## GEGEVEN FRAGMENT
.....

De gronden van bewaring

9. In de maatregel van bewaring heeft de staatssecretaris overwogen dat de openbare orde de maatregel vordert, omdat het risico bestaat dat eiser zich aan het toezicht zal onttrekken en eiser de voorbereiding van het vertrek of de uitzettingsprocedure ontwijkt of belemmert. De staatssecretaris heeft, onder verwijzing naar artikel 5.1b, eerste, derde en vierde lid, van het Vreemdelingenbesluit (Vb), als zware gronden vermeld dat eiser:
3a. Nederland niet op de voorgeschreven wijze is binnengekomen, dan wel een poging daartoe heeft gedaan;
3b. zich in strijd met de Vreemdelingenwetgeving gedurende enige tijd aan het toezicht op vreemdelingen heeft onttrokken;
3d. niet dan wel niet voldoende meewerkt aan het vaststellen van zijn identiteit en nationaliteit;
3i. te kennen heeft gegeven dat hij geen gevolg zal geven aan zijn verplichting tot terugkeer; en als lichte gronden vermeld dat eiser:
4a. zich niet aan een of meer andere voor hem geldende verplichtingen van hoofdstuk 4 van het Vb heeft gehouden;
4c. geen vaste woon- of verblijfplaats heeft;
4d. niet beschikt over voldoende middelen van bestaan.
De staatssecretaris heeft de zware grond 3a ter zitting prijsgegeven.
10. De rechtbank oordeelt dat de zware grond 3i feitelijk juist is en voldoende is gemotiveerd. Eiser heeft namelijk bij herhaling verklaard niet te willen meewerken aan zijn terugkeer. Ter zitting heeft hij verklaard dat hij niet terug kan keren naar Marokko, omdat hij zich schaamt voor zijn huidige situatie tegenover zijn familie in Marokko. Eén en ander duidt er niet op dat eiser medewerking aan zijn uitzetting zal verlenen, dan wel dat hij zelfstandig naar Marokko zal uitreizen. Verder heeft eiser de zware grond 3b niet betwist. De rechtbank is van oordeel dat ook deze grond feitelijk juist en voldoende gemotiveerd is. De zware gronden onder 3b en 3i zijn al voldoende om de maatregel van bewaring te kunnen dragen. De geschilpunten over de overige gronden behoeven geen bespreking meer. De beroepsgrond slaagt niet.
Lichter middel
11. Eiser voert aan dat hij al zeventien jaar in Nederland is, dat hij geen strafrechtelijke antecedenten heeft en dat hij af en toe een beetje bijklust. Gelet op deze omstandigheden meent hij dat een inbewaringstelling onredelijk bezwarend is en dat er geen risico is dat hij zich aan het toezicht op vreemdelingen zal onttrekken. Er had met een meldplicht kunnen worden volstaan.

.....

## BRONMATERIAAL

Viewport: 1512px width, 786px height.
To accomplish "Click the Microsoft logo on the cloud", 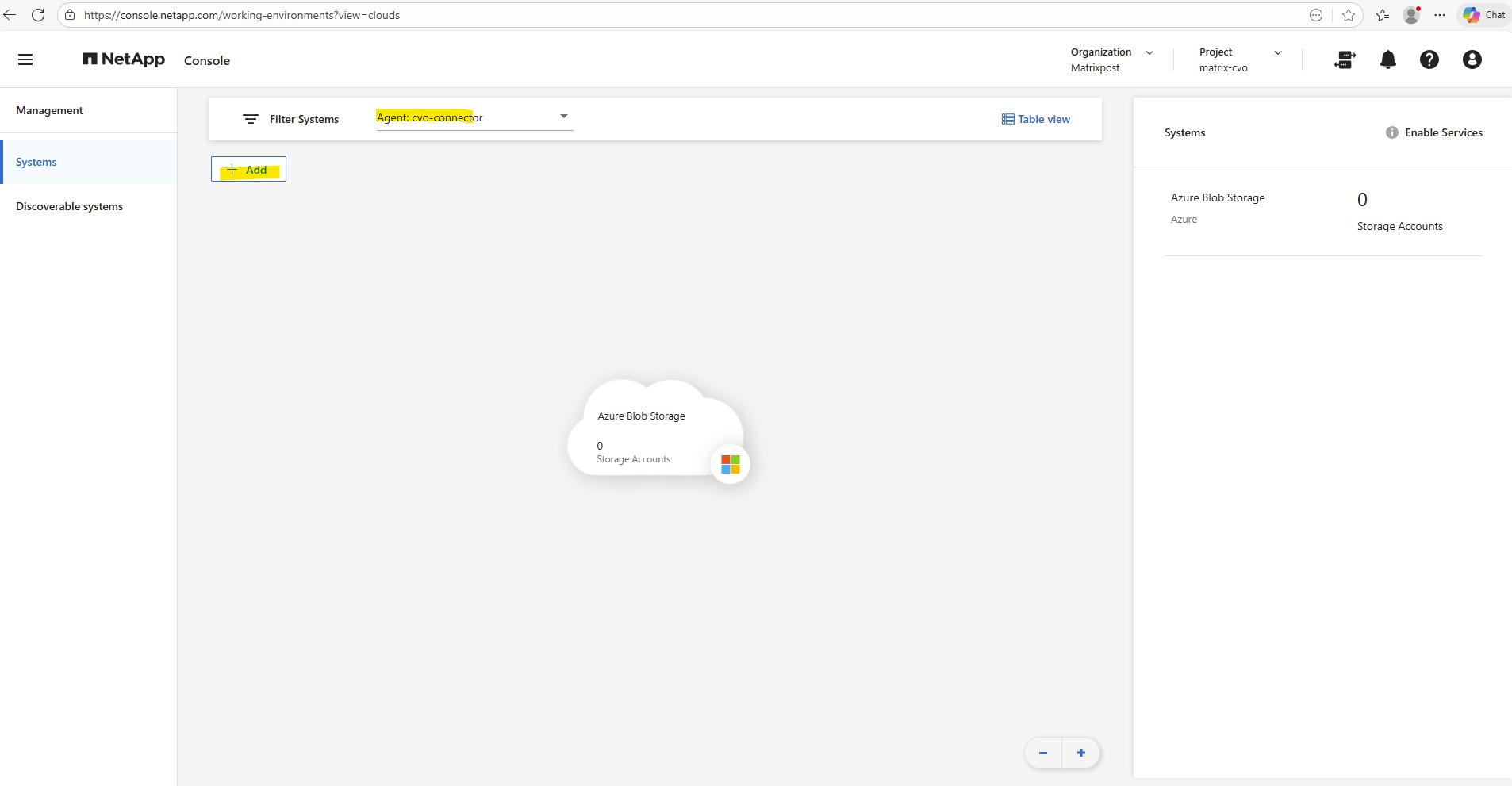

.....

## TAKEN EN OEFENINGEN
A – Citeer uit het fragment over de gronden van bewaring het deel dat begint met de woorden "De staatssecretaris heeft de" en eindigt met "beroepsgrond slaagt niet.".
B – Beantwoord de volgende vragen over het fragment over de gronden van bewaring.
(i) Welke zware grond heeft de staatssecretaris ter zitting prijsgegeven?
(ii) Naar welk land kan eiser volgens zijn verklaring ter zitting niet terugkeren?
(iii) Hoeveel jaar is eiser volgens zijn eigen zeggen al in Nederland?
De gegevens staan los van het fragment over de gronden van bewaring.

## DE ANTWOORDEN
A –
De staatssecretaris heeft de zware grond 3a ter zitting prijsgegeven.
10. De rechtbank oordeelt dat de zware grond 3i feitelijk juist is en voldoende is gemotiveerd. Eiser heeft namelijk bij herhaling verklaard niet te willen meewerken aan zijn terugkeer. Ter zitting heeft hij verklaard dat hij niet terug kan keren naar Marokko, omdat hij zich schaamt voor zijn huidige situatie tegenover zijn familie in Marokko. Eén en ander duidt er niet op dat eiser medewerking aan zijn uitzetting zal verlenen, dan wel dat hij zelfstandig naar Marokko zal uitreizen. Verder heeft eiser de zware grond 3b niet betwist. De rechtbank is van oordeel dat ook deze grond feitelijk juist en voldoende gemotiveerd is. De zware gronden onder 3b en 3i zijn al voldoende om de maatregel van bewaring te kunnen dragen. De geschilpunten over de overige gronden behoeven geen bespreking meer. De beroepsgrond slaagt niet.

B –
(i) De zware grond 3a.
(ii) Marokko.
(iii) Zeventien jaar.